Dataset entries:
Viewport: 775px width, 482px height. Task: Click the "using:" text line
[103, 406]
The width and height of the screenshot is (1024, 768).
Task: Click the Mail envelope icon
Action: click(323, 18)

Task statement: The material must be written out again in full and without changes.

Completed task:
Viewport: 775px width, 482px height. Task: Click the "using:" text line
[103, 406]
The width and height of the screenshot is (1024, 768).
Task: Click the Mail envelope icon
Action: click(323, 18)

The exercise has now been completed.